Second whale found
Another beaked whale has been found dead, this time on rocks near Tindalls Bay at Whangaparaoa.
Residents walking round to Army Bay at low tide on Sunday left messages about the find on the Conservation Department’s answerphone.
Resident Leonie Lawson believes the whale is another juvenile gray’s beaked whale, about three metres long, which she recognised from photos of one euthanised after stranding at Stanmore Bay on February 28.
She says it appeared fresh, had blood pouring from its mouth and had been badly scraped.
A strap-toothed beaked whale also stranded in Napier on Sunday.
A post mortem of the Stanmore Bay gray’s beaked whale by Massey University marine experts led by Dr Karen Stockin showed severe emaciation in the 3.7 metre juvenile male.
He had ulcers along his oesophagus, a diminished blubber layer about half the thickness of what it should be, and had not fed in the days prior to its death.
Further tests will determine the cause of severe congestion found in the whale’s liver.
Conservation Department spokeswoman Liz Maire says the findings show the decision not to refloat the stranded whale was in its best interest.
"DOC only refloats stranded marine mammals when the animal is in good health. Sadly this was not the case and the post mortem has confirmed how sick this animal was. He would have been highly likely to restrand, causing further stress and injury, and prolonging the inevitable," she says.
"Euthanising the whale at sea was not a viable or humane option either. Trying to shoot a moving whale would have been very difficult and may only have injured it and caused further suffering."
Attempts were made to see if the animal would follow a boat out to deep water but he kept turning back, she says.
"A United Kingdom expert on beaked whales, Colin McLeod, was contacted for advice and said that in the cold waters of the United Kingdom a whale in that condition would have already died.
"If it had been possible to move it out to the open ocean, then it would have died of hypothermia."
DOC staff, Project Jonah volunteers and Massey University scientists monitored the whale for three weeks.
"I totally understand why people are upset. From their perspective shooting a whale is not ‘conservation’, however the whale’s welfare was our top priority," says Dr Stockin.
Ms Maire says despite the sad ending, having a live beaked whale in coastal waters meant many locals had an encounter with a rare marine species.
A New Zealand expert on beaked whales, Anton van Helden, who has studied them for 20 years, has never seen one alive, she says.
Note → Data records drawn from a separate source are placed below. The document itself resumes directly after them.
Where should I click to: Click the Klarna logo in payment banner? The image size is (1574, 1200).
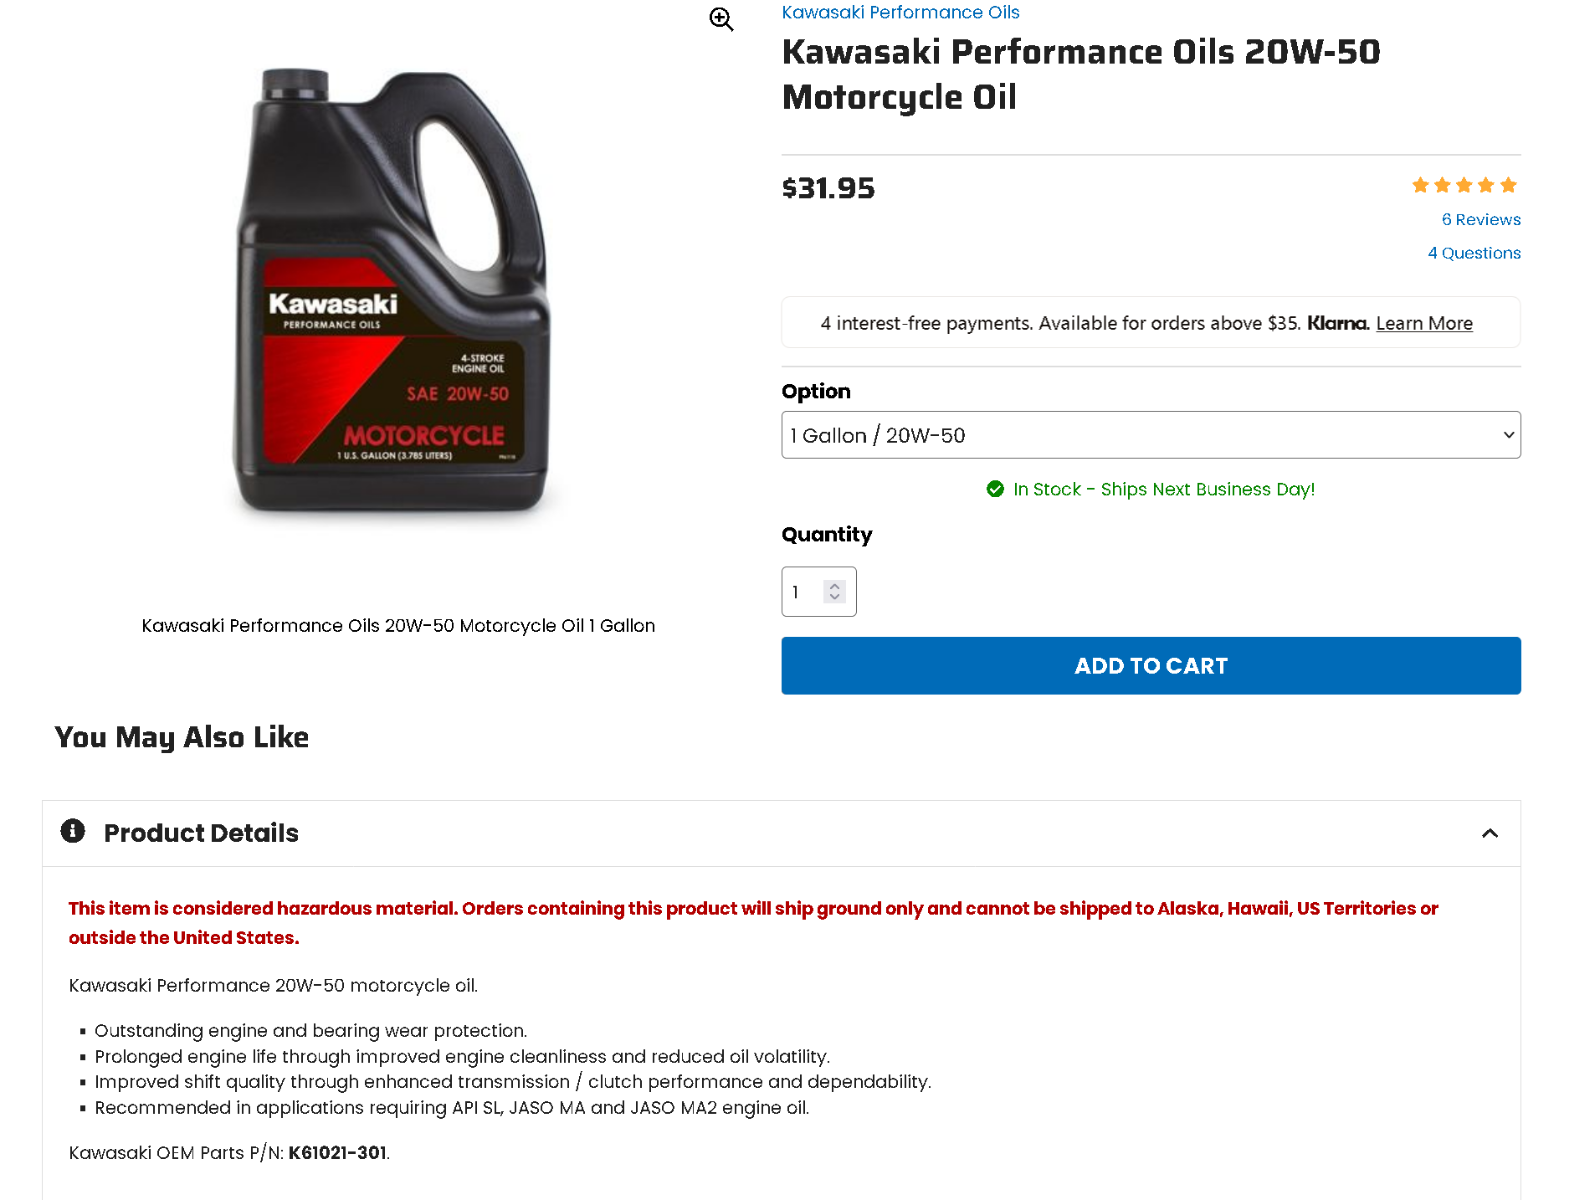point(1337,323)
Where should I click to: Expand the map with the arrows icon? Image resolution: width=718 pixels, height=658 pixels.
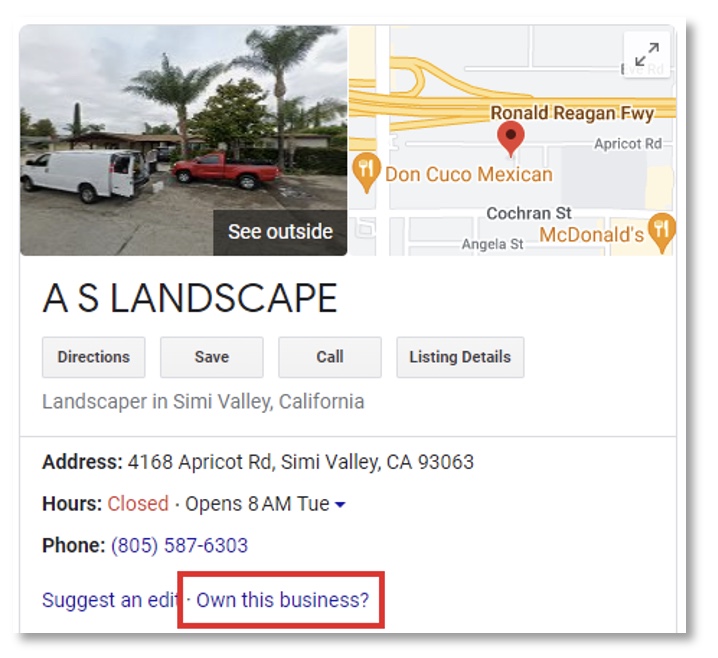pyautogui.click(x=647, y=54)
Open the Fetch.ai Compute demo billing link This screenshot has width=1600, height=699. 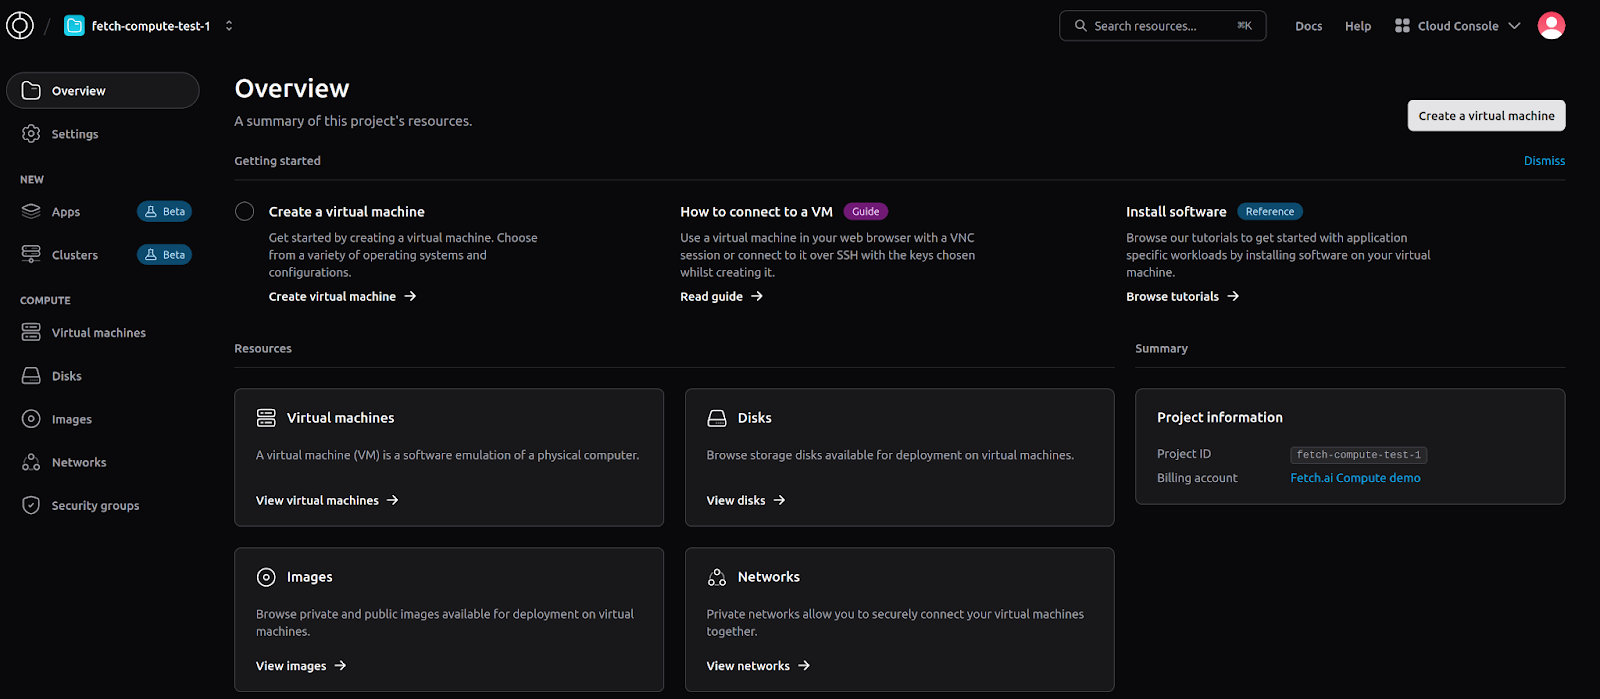point(1355,478)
Stanmore Bay’s Wendy Hammond says she doesn’t believe the whale was sick the whole time.
"I have a friend who works with whales at Australia Zoo and they said it was very odd that they didn’t try and do anything about it at the beginning.
"We may not know much about whales, but we feel that they were keen to use it for research.
"The whole thing was denied an explanation, they wouldn’t allow us to do anything. We were told in the first week it would be relocated, and we are angry. There were so many people at the beach and they didn’t let us help or participate, and we would have given it our all."
She says a local lady in a dive suit swum right up to the whale and it was trying to tell her something.
"Animals know when humans want to help them."
But Alex Simpson from Hatfields Beach says DOC was caught between a rock and a hard place when deciding whether to euthanise.
"Some people are angry, saying that the whale should have been euthanised weeks ago, while others are furious that the whale was euthanised at all.
"The fact of the matter is, the whale was sick and pushing it out to sea would have prolonged its suffering.
He says criticism of groups such as Project Jonah is unfair.
"Unfortunately it’s not the ending we would have liked but what a shame that we’re pointing fingers of blame at each other now."